Updated On: Jun 10, 2026
  • $h_1 = h_2 =h_3$
  • $h_1 = 2 h_2 = 3h_3$
  • $h_1 = \frac{ h_2}{3} = \frac{h_3}{5}$
  • $h_2 = 3h_1 $ and $h_3 = 3 h_2$
Show Solution

The Correct Option is C

Solution and Explanation

To solve this problem, we need to determine how much distance a freely falling stone covers in successive time intervals of equal duration. The key here is the understanding of motion under gravity.

The distances covered by the stone in the $n$th time interval of equal duration can be calculated using the equations of motion. For a freely falling object, the displacement $s$ covered in time $t$ is given by:

s = ut + \frac{1}{2}gt^2

where $u$ is the initial velocity (which is zero for free fall), $g$ is the acceleration due to gravity, and $t$ is the time.

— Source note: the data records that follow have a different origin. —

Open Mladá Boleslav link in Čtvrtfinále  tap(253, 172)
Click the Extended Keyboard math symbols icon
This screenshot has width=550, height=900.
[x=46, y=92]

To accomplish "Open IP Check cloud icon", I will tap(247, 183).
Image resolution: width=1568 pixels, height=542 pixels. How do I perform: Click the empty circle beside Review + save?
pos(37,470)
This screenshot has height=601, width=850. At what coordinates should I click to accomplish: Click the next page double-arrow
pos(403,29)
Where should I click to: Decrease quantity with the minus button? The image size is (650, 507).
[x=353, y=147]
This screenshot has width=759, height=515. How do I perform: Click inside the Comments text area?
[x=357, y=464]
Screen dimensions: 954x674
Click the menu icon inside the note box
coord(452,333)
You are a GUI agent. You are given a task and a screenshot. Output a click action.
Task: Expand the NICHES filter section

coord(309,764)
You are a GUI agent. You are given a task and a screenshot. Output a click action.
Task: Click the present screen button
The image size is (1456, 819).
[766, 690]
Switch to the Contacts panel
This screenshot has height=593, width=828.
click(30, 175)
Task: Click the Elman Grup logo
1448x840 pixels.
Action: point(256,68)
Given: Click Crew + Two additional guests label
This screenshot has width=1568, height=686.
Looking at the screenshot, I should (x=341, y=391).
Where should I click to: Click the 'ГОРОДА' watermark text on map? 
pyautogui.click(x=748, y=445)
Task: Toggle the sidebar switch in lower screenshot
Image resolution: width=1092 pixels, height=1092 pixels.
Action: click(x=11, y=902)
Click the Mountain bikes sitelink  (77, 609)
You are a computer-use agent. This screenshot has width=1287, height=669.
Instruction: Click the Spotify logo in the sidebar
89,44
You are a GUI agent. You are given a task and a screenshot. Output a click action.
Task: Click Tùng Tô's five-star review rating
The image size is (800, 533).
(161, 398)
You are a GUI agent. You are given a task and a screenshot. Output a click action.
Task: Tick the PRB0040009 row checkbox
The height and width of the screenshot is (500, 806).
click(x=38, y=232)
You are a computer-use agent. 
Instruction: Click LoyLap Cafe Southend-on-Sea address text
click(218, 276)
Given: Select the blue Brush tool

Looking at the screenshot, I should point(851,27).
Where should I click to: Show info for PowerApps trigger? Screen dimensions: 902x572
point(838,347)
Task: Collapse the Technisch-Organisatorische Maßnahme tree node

Now, using this formula for each interval:

  1. First 5 seconds: At $t = 5\, \text{seconds}$
    • The stone starts from rest, hence $u=0$.
    • h_1 = \frac{1}{2} \cdot g \cdot (5)^2 = \frac{1}{2} \cdot g \cdot 25 = 12.5g
  2. Next 5 seconds: From $t = 5$ to $t = 10\, \text{seconds}$
    • Total distance at $t = 10$ seconds: h = \frac{1}{2} \cdot g \cdot (10)^2 = 50g
    • h_2 = 50g - 12.5g = 37.5g
  3. Next 5 seconds: From $t = 10$ to $t = 15\, \text{seconds}$
    • Total distance at $t = 15$ seconds: h = \frac{1}{2} \cdot g \cdot (15)^2 = 112.5g
    • h_3 = 112.5g - 50g = 62.5g

Thus, we have found the distances:

- h_1 = 12.5g

- h_2 = 37.5g

- h_3 = 62.5g

Now, let's identify the relation between h_1, h_2, and h_3 using these values:

- h_1 = \frac{h_2}{3} = \frac{h_3}{5}

This demonstrates that the correct relationship is $h_1 = \frac{ h_2}{3} = \frac{h_3}{5}$, which corresponds to the correct answer.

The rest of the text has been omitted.